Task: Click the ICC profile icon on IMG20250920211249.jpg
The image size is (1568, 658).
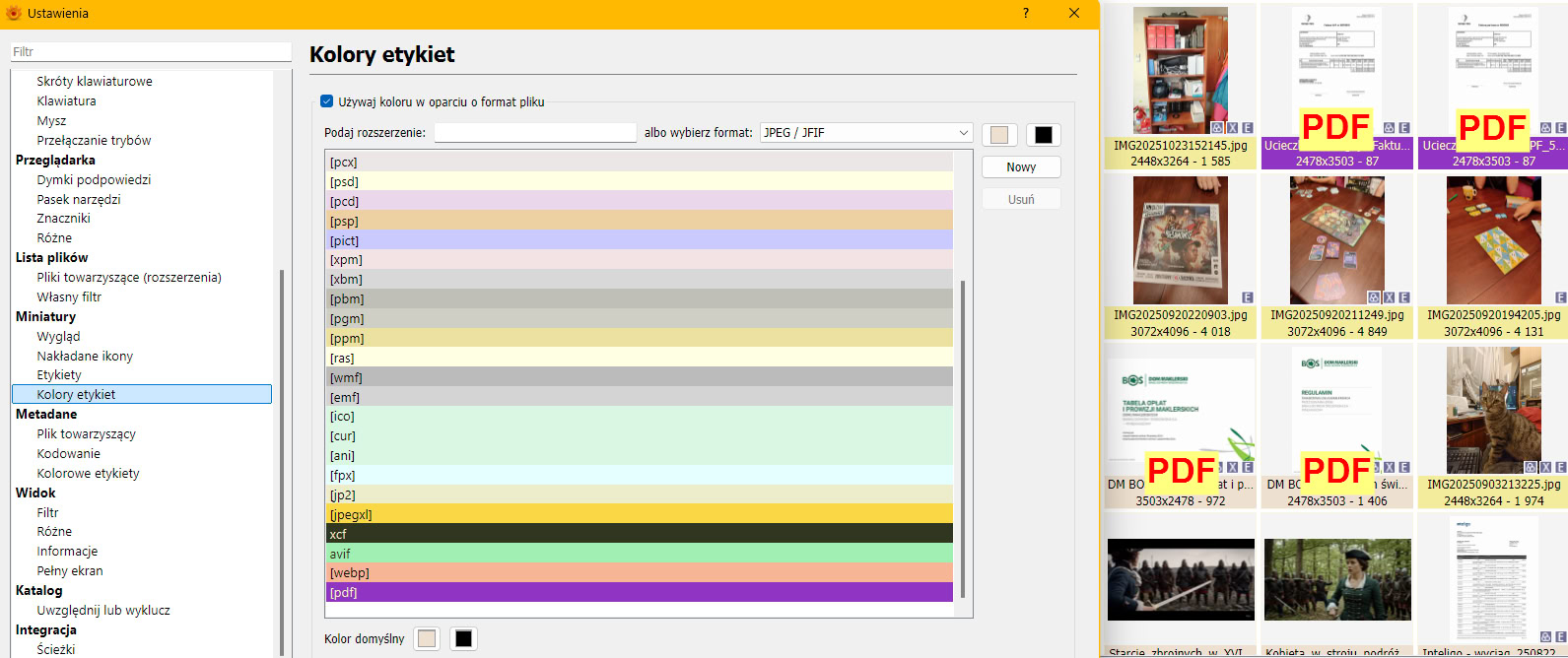Action: click(x=1374, y=297)
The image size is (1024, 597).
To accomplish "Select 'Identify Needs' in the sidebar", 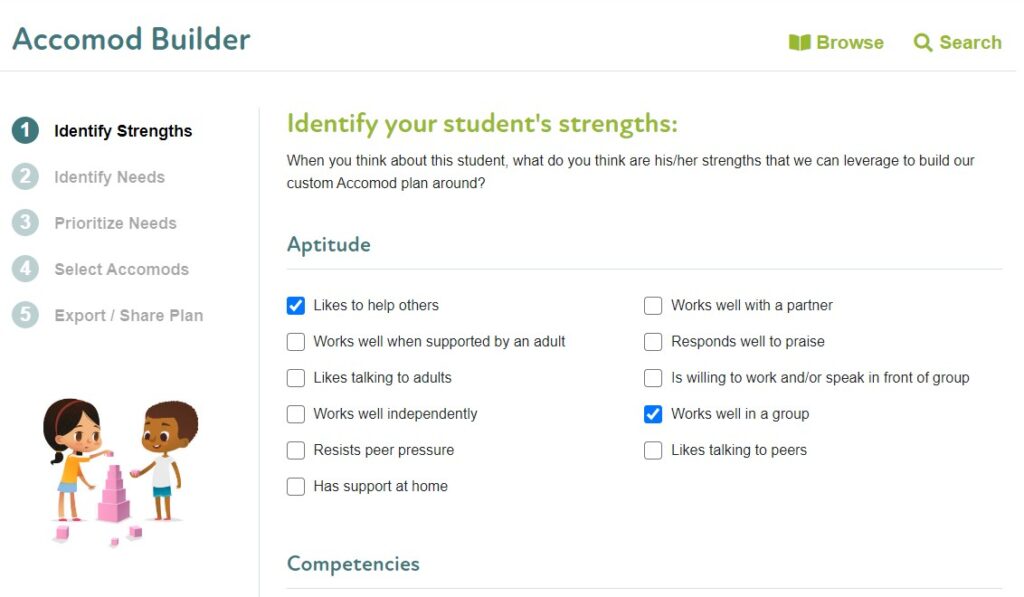I will coord(110,176).
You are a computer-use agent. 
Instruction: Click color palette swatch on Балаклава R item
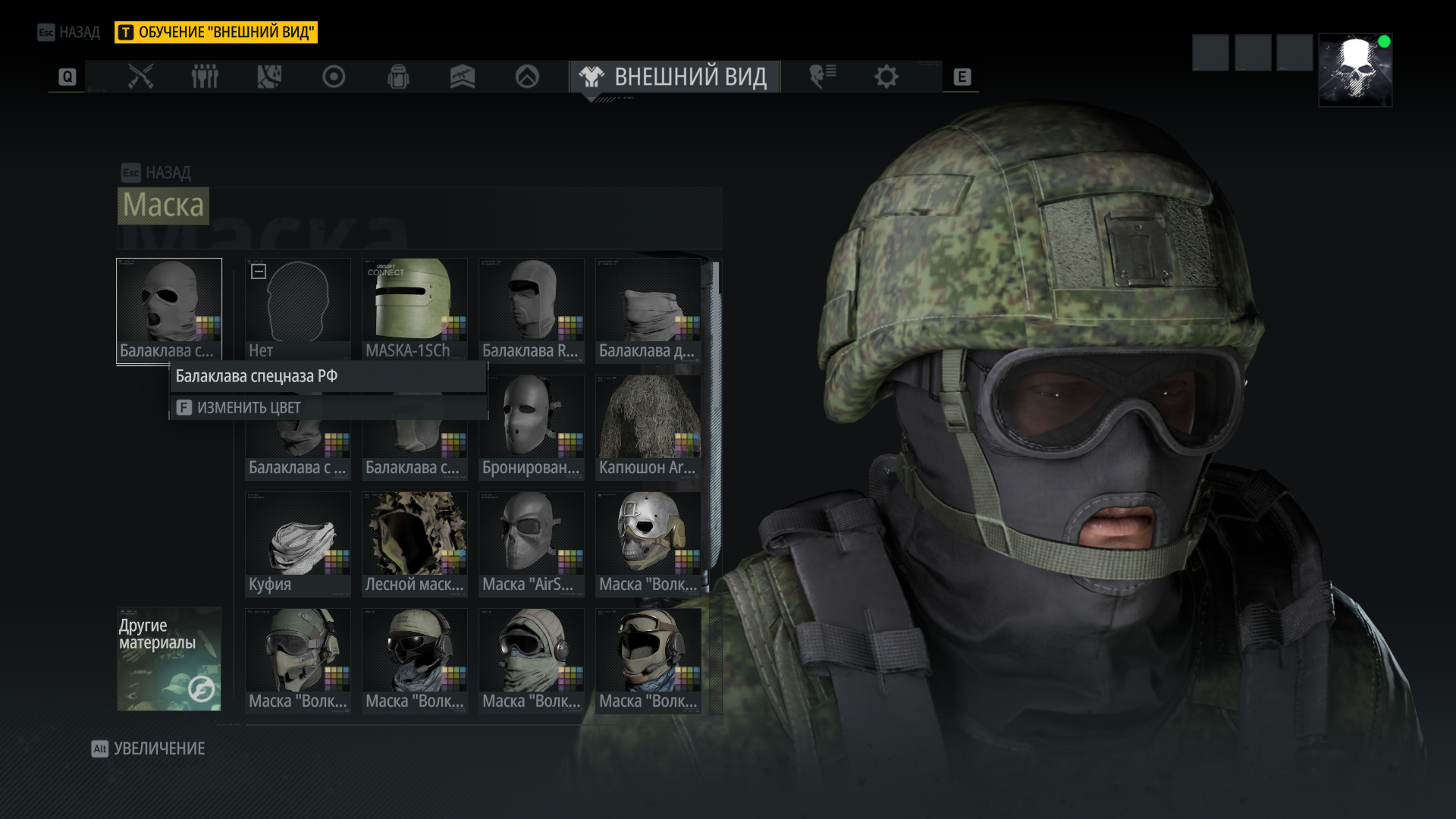tap(570, 327)
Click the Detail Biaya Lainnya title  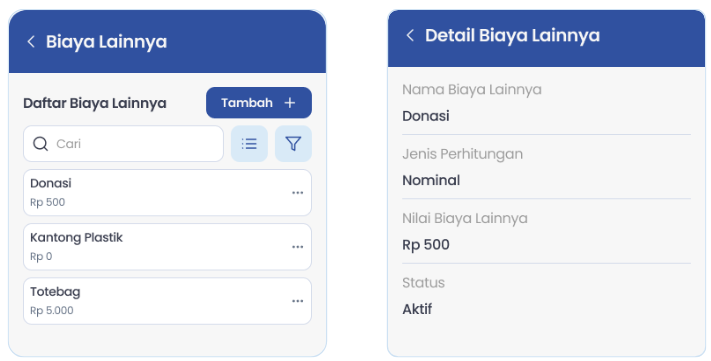click(512, 35)
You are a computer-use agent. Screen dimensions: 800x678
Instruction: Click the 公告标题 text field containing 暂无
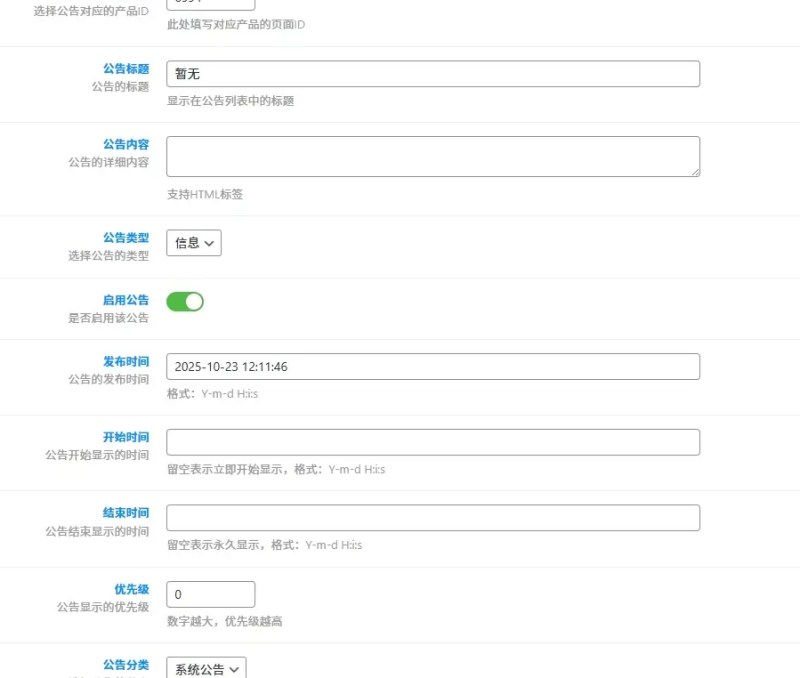pos(430,73)
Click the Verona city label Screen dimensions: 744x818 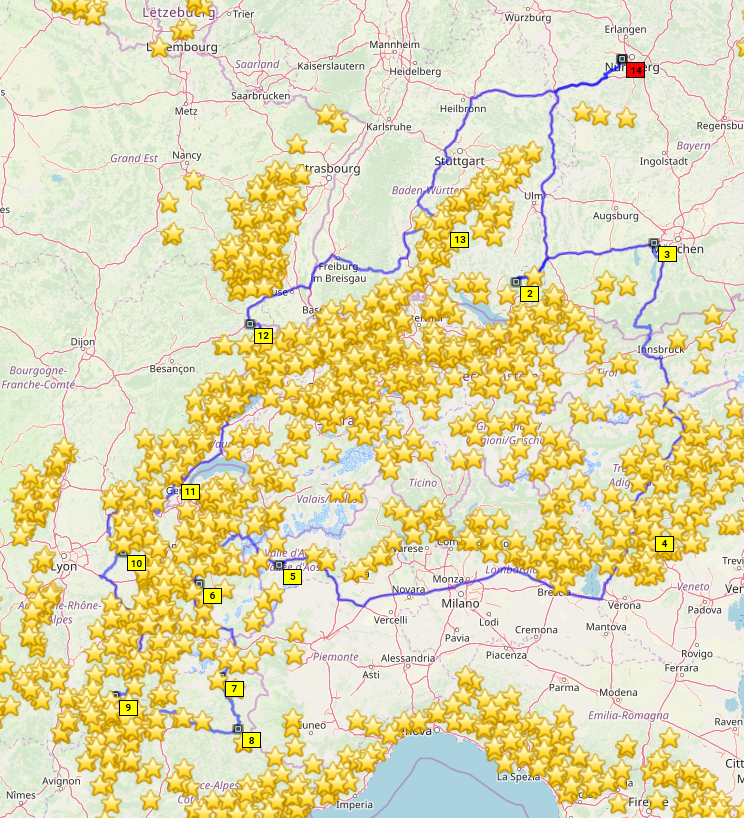click(x=625, y=605)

Task prompt
Please find each line in the records above that contains the string "Instruction" and copy those lines out in full. Matching is case-sensitive.

Result for this task
Instruction: Click color palette swatch on Балаклава R item
Instruction: Click the 公告标题 text field containing 暂无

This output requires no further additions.